▸ **WHAT YOU SHOULD DO**
Transcribe the records below in full; pictures stay out of the copy.

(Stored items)

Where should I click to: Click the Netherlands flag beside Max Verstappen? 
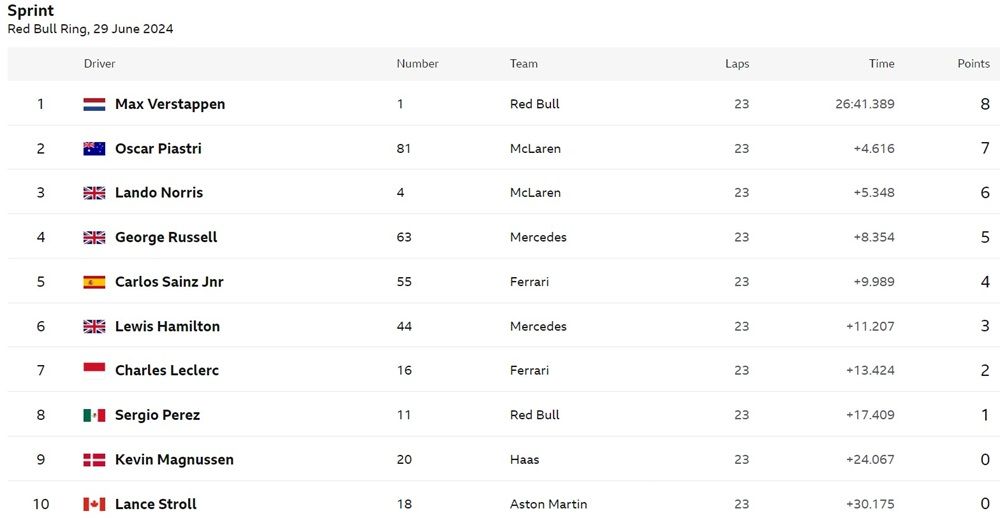[94, 104]
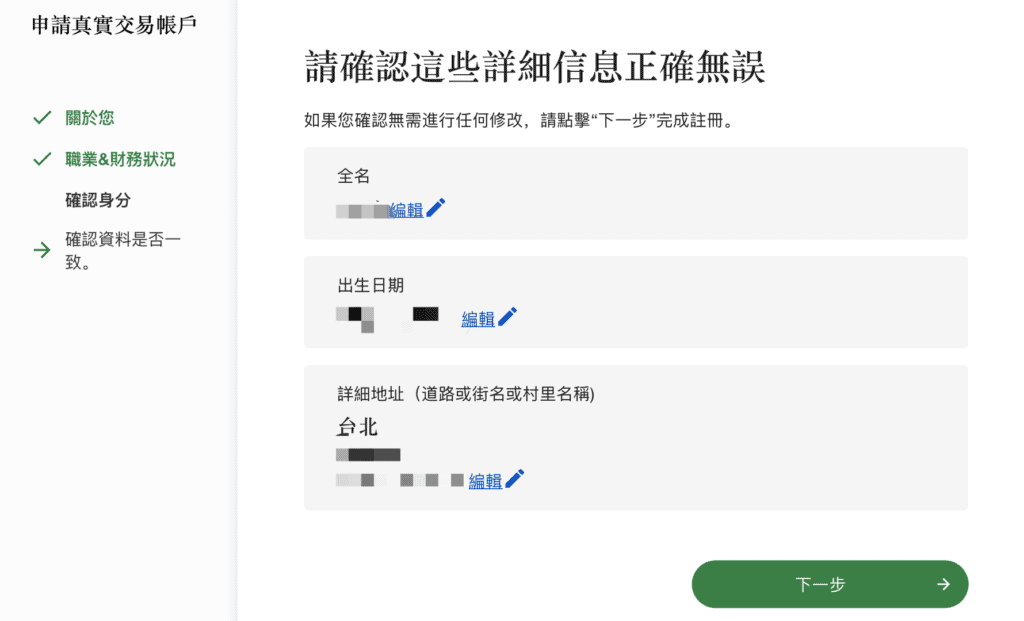Screen dimensions: 1024x621
Task: Click the 編輯 link under 全名
Action: point(406,210)
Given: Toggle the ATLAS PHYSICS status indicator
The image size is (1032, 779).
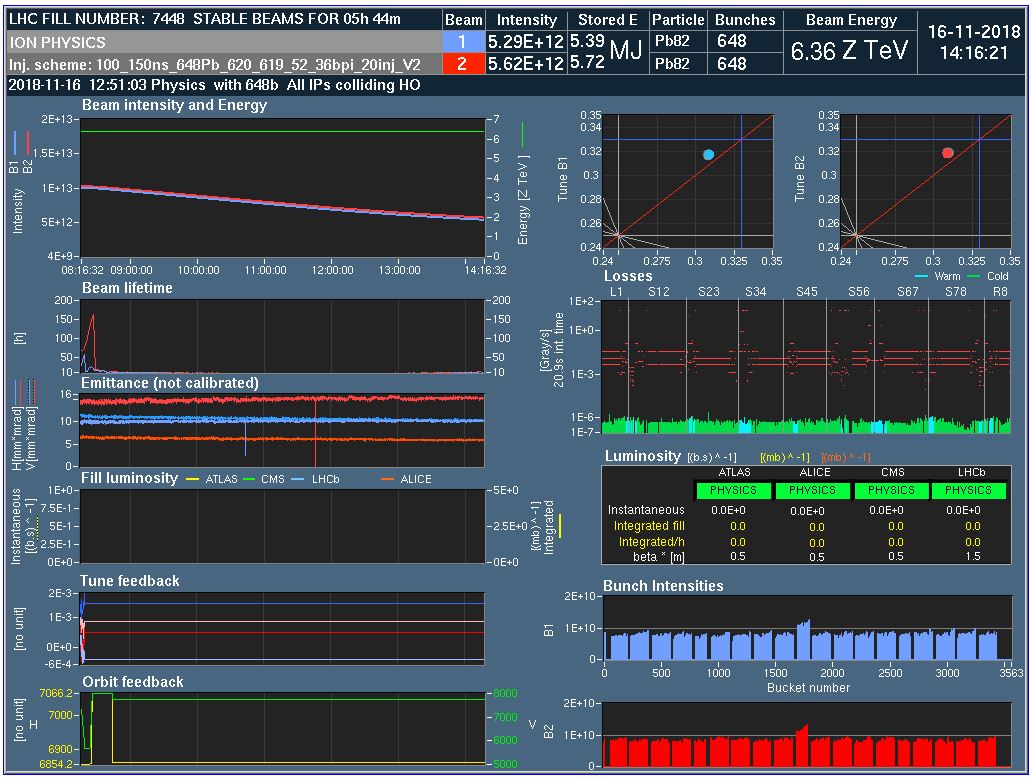Looking at the screenshot, I should (735, 491).
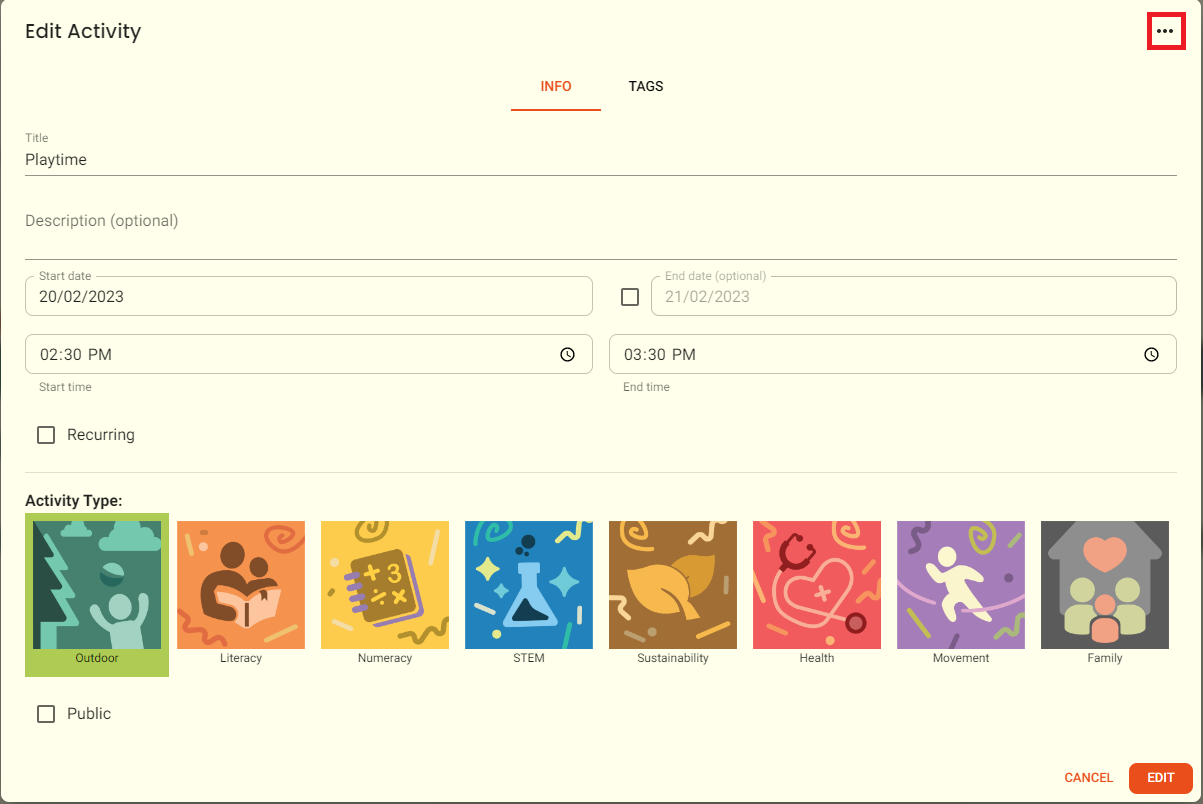Open the start time clock picker

click(567, 354)
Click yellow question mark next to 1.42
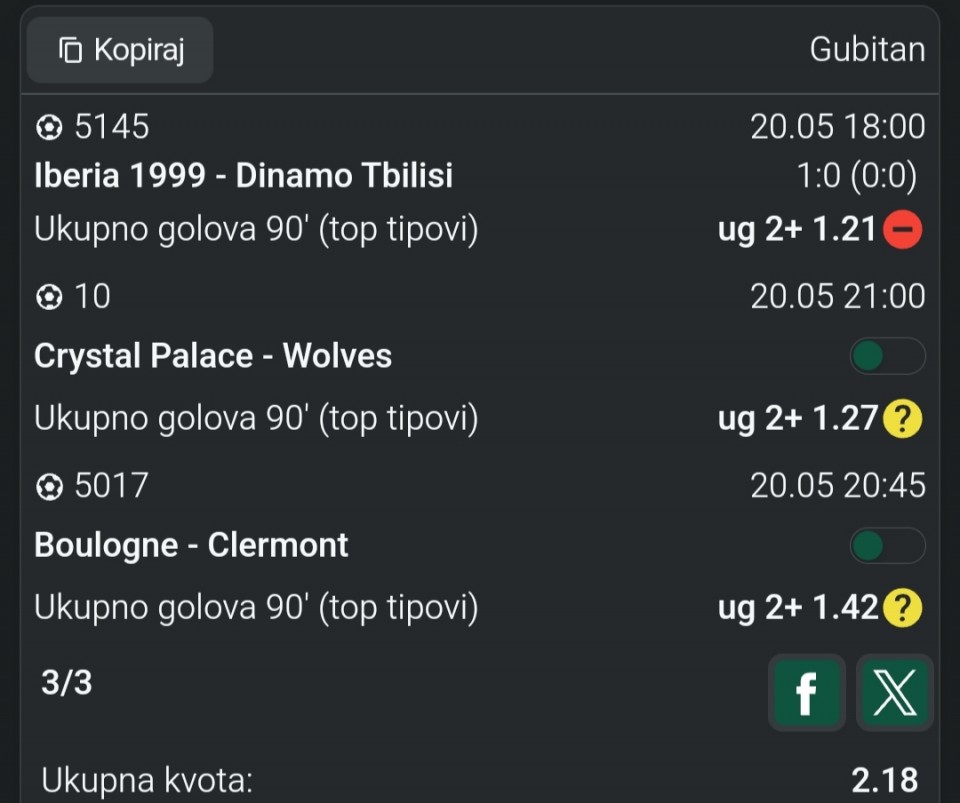Viewport: 960px width, 803px height. [x=902, y=608]
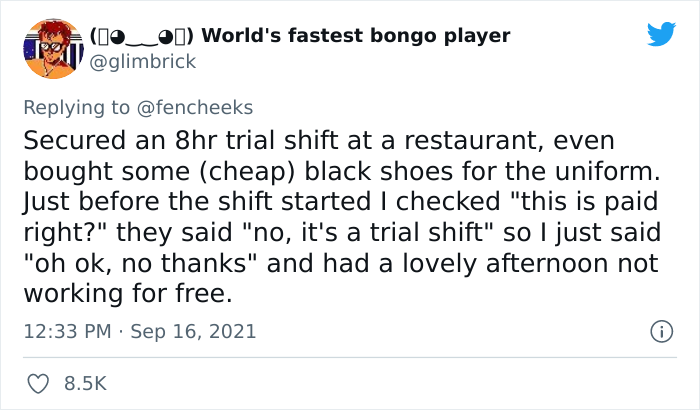Click the Sep 16, 2021 date
The image size is (700, 410).
[x=194, y=331]
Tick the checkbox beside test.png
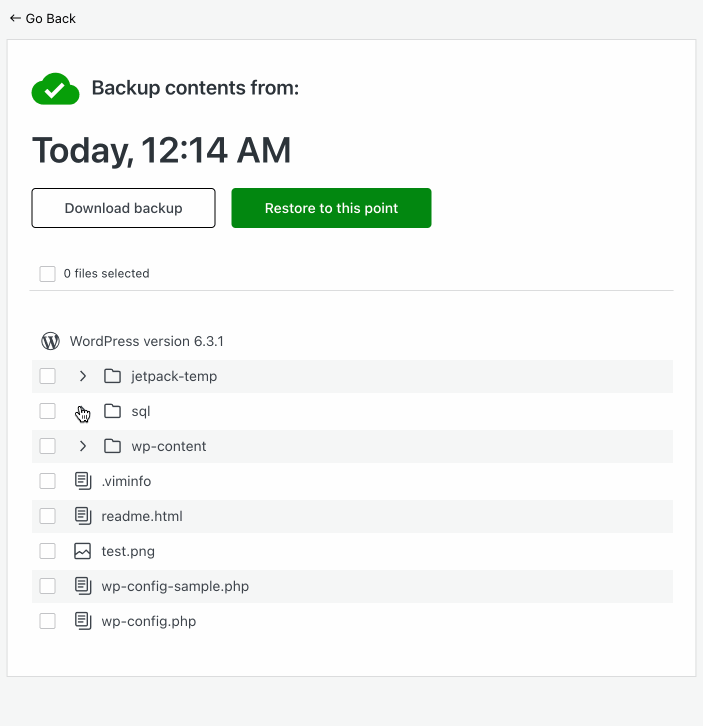 [47, 551]
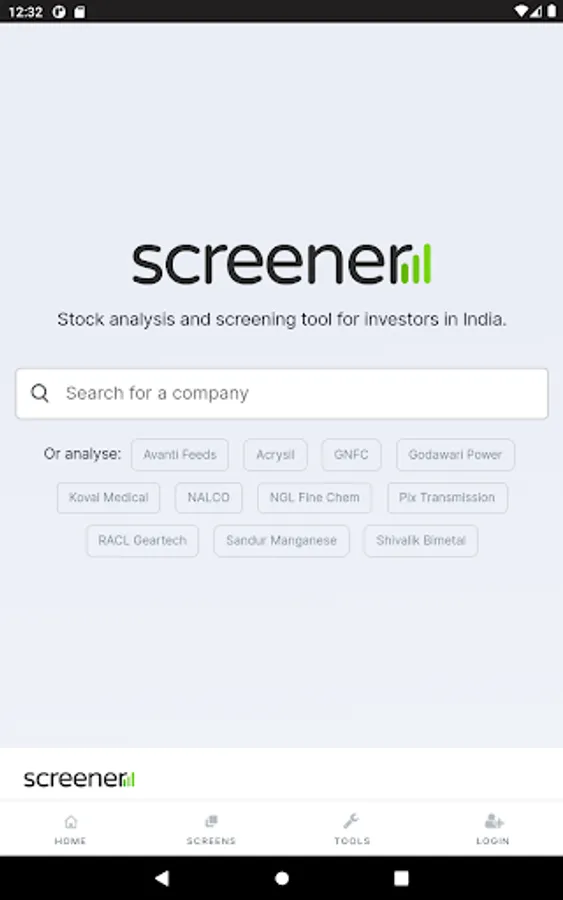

▸ **RESULT OF THE TASK**
Where should I click to: Click the Netherlands flag beside Max Verstappen? 
[94, 104]
Screen dimensions: 1024x621
Task: Click the 編輯 link under 全名
Action: point(406,210)
Given: Toggle the ATLAS PHYSICS status indicator
The image size is (1032, 779).
Looking at the screenshot, I should (735, 491).
Open the start time clock picker

click(567, 354)
Click yellow question mark next to 1.42
Viewport: 960px width, 803px height. [x=902, y=608]
Click the Sep 16, 2021 date
The image size is (700, 410).
[x=194, y=331]
Tick the checkbox beside test.png
 [47, 551]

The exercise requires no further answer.